Major Lord David
Page 15
Swiftly David tore off his coat and forced Kit’s arms into it, leaving it loose and unbuttoned about him. The boy was so cold he had to be in shock, but he had a pulse. The coat might help-Kit’s own was in tatters-and David knew that high officers received closer attention than the rank and file. He ripped a blanket from a fallen pack and wrapped that around Kit as well, then propped him upright in the saddle. Hastily he tied Kit’s boots to the stirrups with his own belt, and, flattening Kit against Incendio’s mane, loosely tethered his hands about the horse’s neck.
“Well, you won’t fall off,” David said grimly. Kit mumbled indistinctly. David had seen no blood on the boy, but he had to have broken bones or internal damage of an extensive nature to be so limp and cold.

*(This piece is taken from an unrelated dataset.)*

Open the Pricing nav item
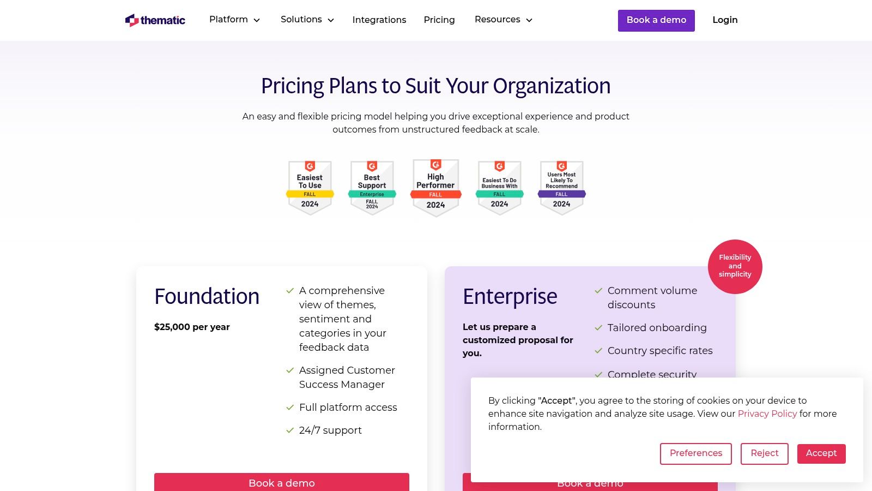point(439,20)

Behind them and to the left, David saw the French formation march right up to the crest of the ridge, right to a wall of corpses. At some word down the line-some order that David could not hear-the Guards hiding there behind the far bank leapt to their feet and unleashed a barrage of fire into the column of French. David saw the French surprise and dismay, not in their faces but in their actions. Some still attempted to move forward, some halted to return fire, and some were so startled and staggered they were attempting to turn, even in the close formation.
“La Garde recule!” David yelled, thinking to add to their confusion. “La Garde recule!” The Guard retreats! As the cry was picked up and repeated in panic, David slapped Incendio’s flank hard, sending the horse and Kit galloping toward the rear of the line. I hope, Kit Caswell, he thought, you might make her some amends.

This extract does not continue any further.